Direct Jet Co-Electrospinning of Spinal Cord-Mimicking Phantom for Diffusion Magnetic Resonance Imaging

Abstract

(1) Background: Spinal cord injuries and diseases necessitate sophisticated tools for accurate diagnosis and treatment planning. However, the lack of reliable phantoms mimicking the complex structure of the spinal cord hinders the development and validation of advanced imaging techniques. This study aims to address this critical unmet need by exploring the application of electrospinning to create polymeric fibers resembling the human spinal cord; (2) Methods: Direct jet coaxial electrospinning (DJ-co-ES) is a specialized electrospinning process characterized by the presence of solely the straight segment of a fluid jet.
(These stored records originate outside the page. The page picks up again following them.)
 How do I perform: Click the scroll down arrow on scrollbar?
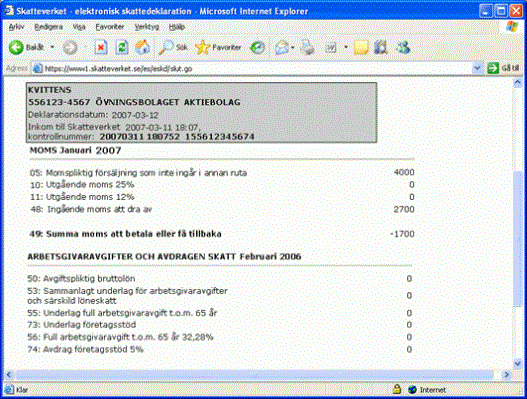pos(518,363)
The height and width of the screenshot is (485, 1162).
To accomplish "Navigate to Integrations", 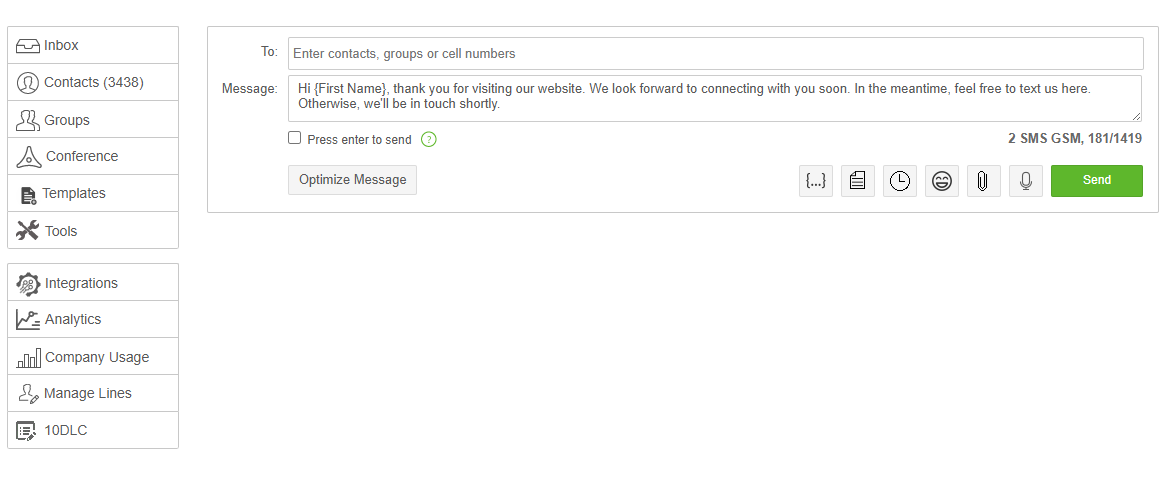I will coord(93,283).
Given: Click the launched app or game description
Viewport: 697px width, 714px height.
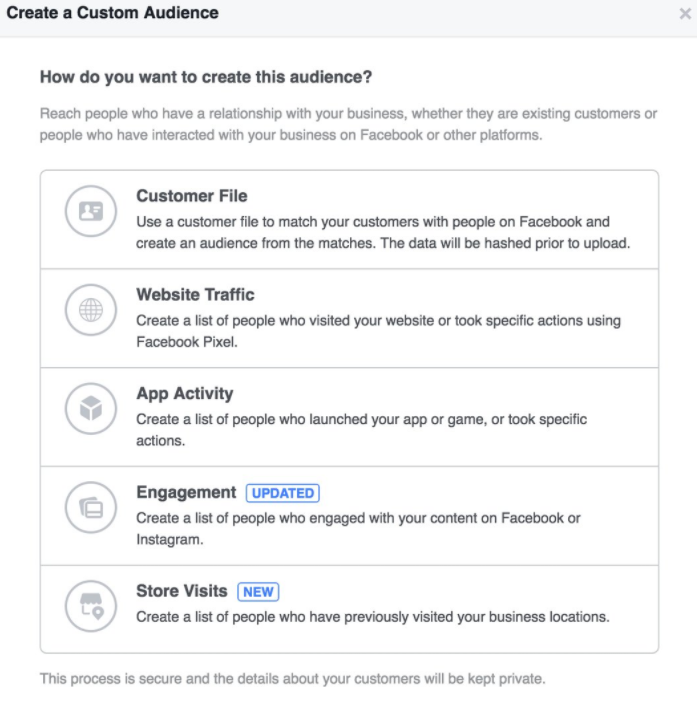Looking at the screenshot, I should [361, 430].
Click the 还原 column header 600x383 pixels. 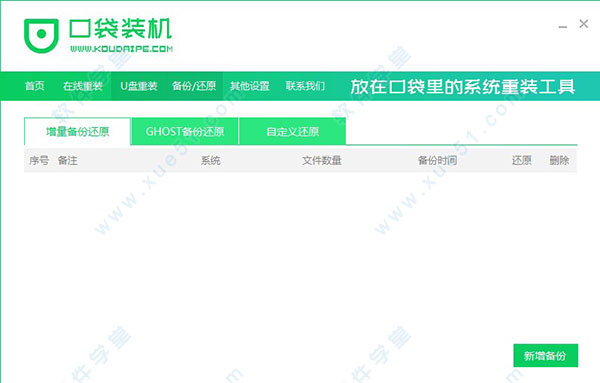[x=522, y=160]
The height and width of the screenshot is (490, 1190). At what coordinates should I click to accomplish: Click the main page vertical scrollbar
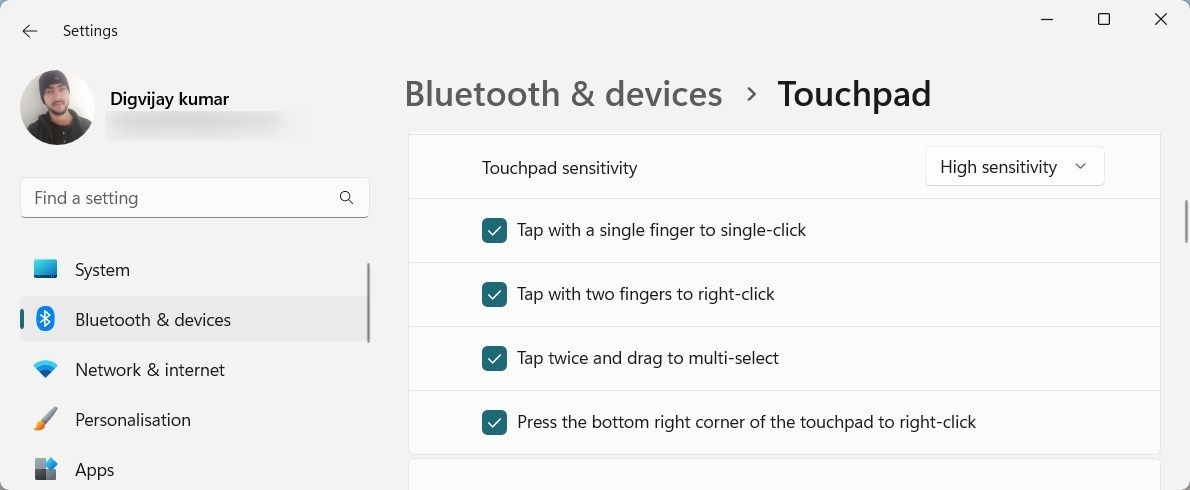click(x=1186, y=221)
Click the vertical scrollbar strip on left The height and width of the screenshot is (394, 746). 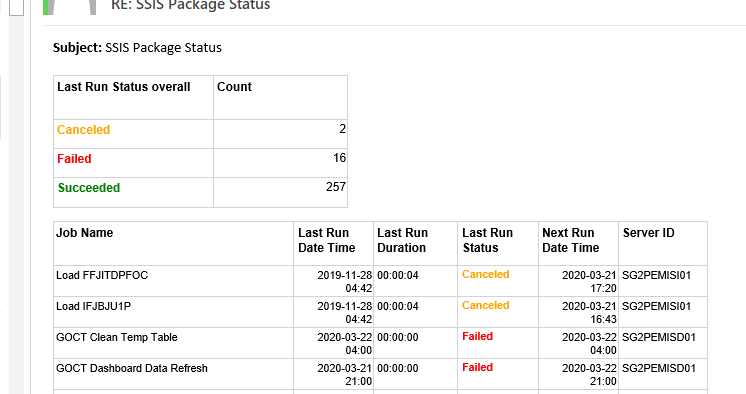click(17, 205)
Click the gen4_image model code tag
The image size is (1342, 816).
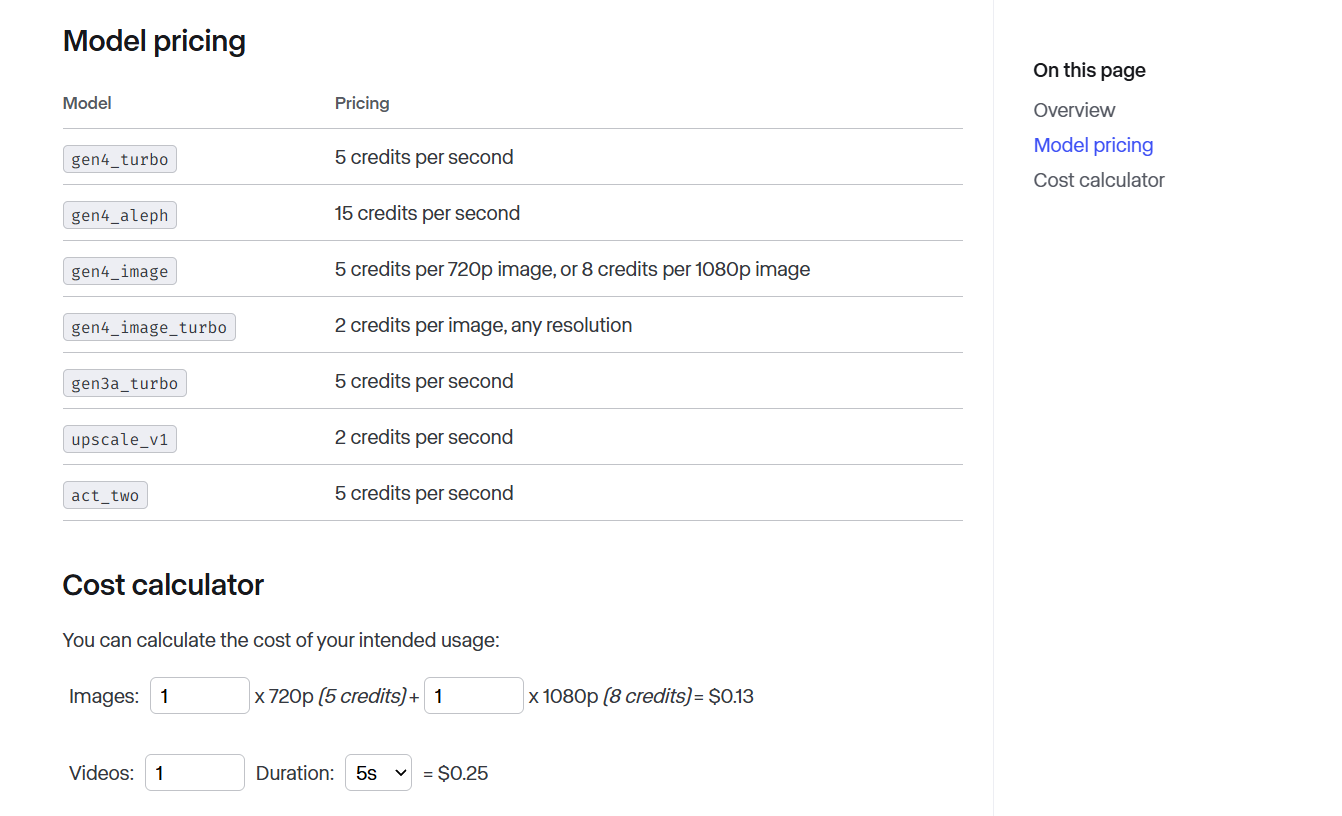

The research firstly investigates the effects of various solution properties and process parameters on the formation and characteristics of core/shell fibers with polycaprolactone (PCL) as the shell and polyethylene oxide (PEO) as the core. Furthermore, the study explores the potential of these DJ-co-ES fibers as phantoms by measuring various diffusion MRI parameters; (3) Results: Scanning electron microscopy (SEM) revealed the successful production of hollow PCL microfibers (2–12 μm diameter) with smooth, cylindrical morphology and high orientation. The DJ-co-ES process demonstrated optimal stability when utilizing 10 w/v% PCL in DCM/DMF for the shell and 4 w/v% PEO in deionized water for the core. Additionally, the high miscibility between core and shell solvents in other core and shell solutions cases facilitated the production of fibers with smaller diameters. The findings demonstrate that the measured values fall within the range observed in both healthy and diseased spinal cord tissues; (4) Conclusions: This research paves the way for utilizing DJ-co-ES technology to develop reliable phantoms for spinal cord applications, ultimately fostering advancements in diagnosis, treatment, and research related to spinal cord conditions.